Loza se come los sapos de Serra Ramoneda. También se come los de Adolf Todó, el ex director general que llevó a CatalunyaCaixa a su desastrosa nacionalización. Ante los honorables del Parlament, Todó ha dicho esta semana que Loza es el culpable en un 95%. El balance de la entidad hace aguas en el activo de sus hipotecas. CatalunyaCaixa creó Procam, uno de los cinco mayores holdings inmobiliarios de España. Para crecer fuera de Catalunya, la caja se dedicaba a dar créditos hipotecarios que rechazaban el resto de entidades.

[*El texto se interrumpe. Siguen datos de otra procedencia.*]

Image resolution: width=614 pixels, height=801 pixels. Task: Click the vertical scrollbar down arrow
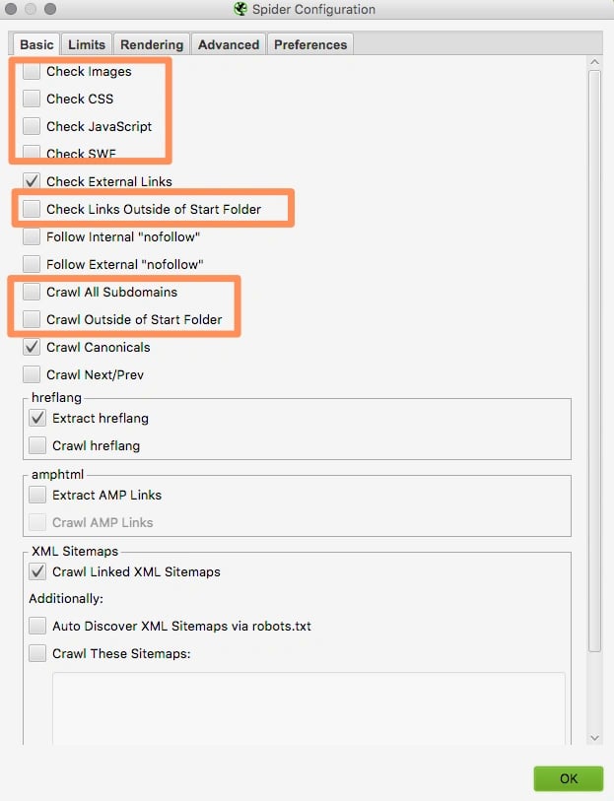[594, 736]
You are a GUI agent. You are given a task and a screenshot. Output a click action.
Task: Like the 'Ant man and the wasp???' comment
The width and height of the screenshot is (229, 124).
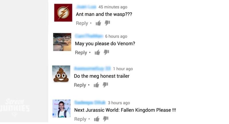point(98,23)
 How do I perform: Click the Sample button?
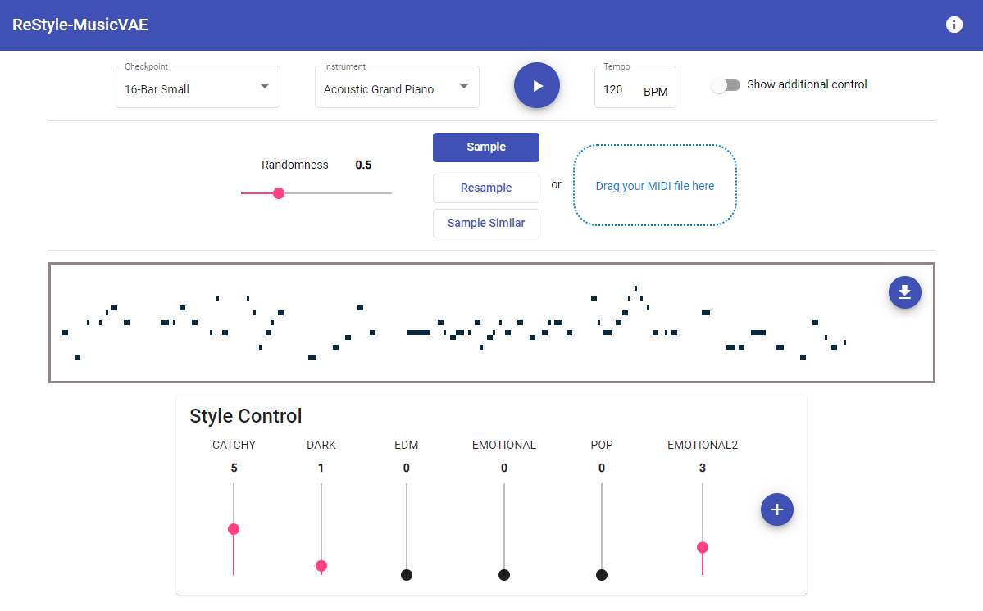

Loza vendía dineros como si fueran rosquillas. Contó con la certeza oportunista de Boston Consulting, una firma que apadrinaba sus excesos; aunque en 2008, la entidad ya tenía una morosidad oculta del 50%. Debió de tener un corazón diamantino. A su paso, la cultura del esfuerzo se iba por el desagüe. Quiso ofrecer de sí mismo una radical austeridad. Su perfil se agrandó sobre el fondo gris de miles de clientes adocenados en vidas desesperanzadas.
Este país se ha vuelto ingobernable. El grito sale barato. El dolor no computa; es anónimo. En los aledaños de la plaza Antonio Maura se hablan idiomas muy diversos, como turco, albanés, chino, búlgaro, romaní de los gitanos, paquistaní, inglés, francés… Es la Barcelona vieja, la ciudad mestiza que cuenta en euros y que pierde fuelle a medida en que las cajas de ahorro desaparecen. En las trastiendas marroquís no se habla de pólizas. El cambalache sustituye al dinero. El cuscús es el plato de lentejas y media pata de cordero equivale a diez noches de cama realquilada.
Todo empezó a malvenderse el día en que Loza quiso ser Midas. Ofrecía millones a cambio de sueños. Descubrió la cueva de Alí Babá, un manantial incesante que él abrazaba metido en ternos de maniquí y corbatas feas. Loza firmaba los contratos hipotecarios, hoy incobrables, como si fueran las cartas de Arlequín: “No me ocupo de puntos y comas; ponedlas donde queráis”. Santander y Sabadell han rechazado hacerse con el control de CatalunyaCaixa. Dicen que sus balances son un desquicio.
El ahorro tradicional muere igual que la España de las 17 autonomías. La Catalunya eslavófila, la del desorden romántico que hoy nos incumbe, ya no se edificará con el ahorro de muchos. Los excesos del pasado son los dolores de parto del futuro.